Entre os séculos 13 e 16, Timbuktu floresceu com o comércio de ouro, sal, marfim e escravos. Daquela época, são os principais monumentos históricos da cidade, que incluem algumas das bibliotecas mais importantes do mundo na época, com mais de 700 mil manuscritos. Seus lugares sagrados foram importantes para o início da islamização da África. Além do estilo original, suas mesquitas e mausoléus usam técnicas de construção únicas e características de seu tempo.

Depois de um golpe militar na capital do Máli, Bamako, no Sudeste do país, em 1º de abril de 2012, os rebeldes tuaregues do Movimento Nacional de Libertação de Azawade, tomaram Timbuktu com o apoio dos islamitas.

Em 30 de junho de 2012, jihadistas do grupo armado Ansar Dine (Defensores da Religião) atacaram os mausoléus de Timbuktu, alegando que o sufismo, uma corrente do islamismo, é na verdade uma forma de paganismo por causa de suas danças e cânticos. Isso é proibido pelo salafismo, wahabismo e deobandismo, correntes integristas que surgiram em oposição ao sufismo.

quarta-feira, 16 de maio de 2012

Tuaregues são acusados de forçar crianças a guerrear

Os rebeldes tuaregues e outros grupos extremistas muçulmanos que tentam impor a lei islâmica no Norte do Máli estão cometendo uma série de crimes como assassinatos, estupros e recrutar crianças à força para  guerrear a seu lado, denuncia a organização de defesa dos direitos humanos Anistia Internacional, em reportagem da TV árabe especializada em notícias Al Jazira.

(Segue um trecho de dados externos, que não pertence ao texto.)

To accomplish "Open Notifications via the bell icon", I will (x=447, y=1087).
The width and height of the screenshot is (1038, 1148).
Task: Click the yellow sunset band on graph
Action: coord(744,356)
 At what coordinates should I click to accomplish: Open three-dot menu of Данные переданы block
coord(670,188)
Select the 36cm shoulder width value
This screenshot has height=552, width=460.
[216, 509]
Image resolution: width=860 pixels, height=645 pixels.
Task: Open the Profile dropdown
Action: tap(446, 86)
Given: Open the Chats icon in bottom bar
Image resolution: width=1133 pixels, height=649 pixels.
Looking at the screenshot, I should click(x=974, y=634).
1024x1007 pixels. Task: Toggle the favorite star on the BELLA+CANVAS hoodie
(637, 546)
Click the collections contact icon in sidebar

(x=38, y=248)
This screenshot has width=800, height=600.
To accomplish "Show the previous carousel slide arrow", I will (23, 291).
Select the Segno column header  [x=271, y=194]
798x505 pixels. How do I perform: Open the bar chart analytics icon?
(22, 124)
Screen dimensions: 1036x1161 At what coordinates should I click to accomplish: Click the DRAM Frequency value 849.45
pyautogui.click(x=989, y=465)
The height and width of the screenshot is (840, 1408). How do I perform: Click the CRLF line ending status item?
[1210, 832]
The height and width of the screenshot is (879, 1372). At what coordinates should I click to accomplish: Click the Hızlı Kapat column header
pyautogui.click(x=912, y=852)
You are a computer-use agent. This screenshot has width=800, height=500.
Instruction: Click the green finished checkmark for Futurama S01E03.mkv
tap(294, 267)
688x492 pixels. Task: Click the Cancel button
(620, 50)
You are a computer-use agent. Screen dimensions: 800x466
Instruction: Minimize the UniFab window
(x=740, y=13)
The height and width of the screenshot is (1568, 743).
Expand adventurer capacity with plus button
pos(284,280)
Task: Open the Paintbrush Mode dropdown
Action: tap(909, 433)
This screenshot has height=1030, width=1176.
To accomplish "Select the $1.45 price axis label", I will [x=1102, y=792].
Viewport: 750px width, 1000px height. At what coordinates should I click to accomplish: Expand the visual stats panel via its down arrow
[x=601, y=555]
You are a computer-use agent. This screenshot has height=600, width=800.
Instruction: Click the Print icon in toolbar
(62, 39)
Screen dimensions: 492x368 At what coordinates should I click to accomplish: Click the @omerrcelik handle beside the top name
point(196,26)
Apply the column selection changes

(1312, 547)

Em relatório divulgado nesta quarta-feira em Londres, a Anistia considera a situação atual a pior crise de direitos humanos no Máli nos últimos 52 anos, desde a independência, em 1960.

Depois do golpe militar de março na capital do país, Bamako, o Movimento Nacional de Libertação de Azawade, formado por tuaregues, tomou a região norte do país, no Sul do Deserto do Saara.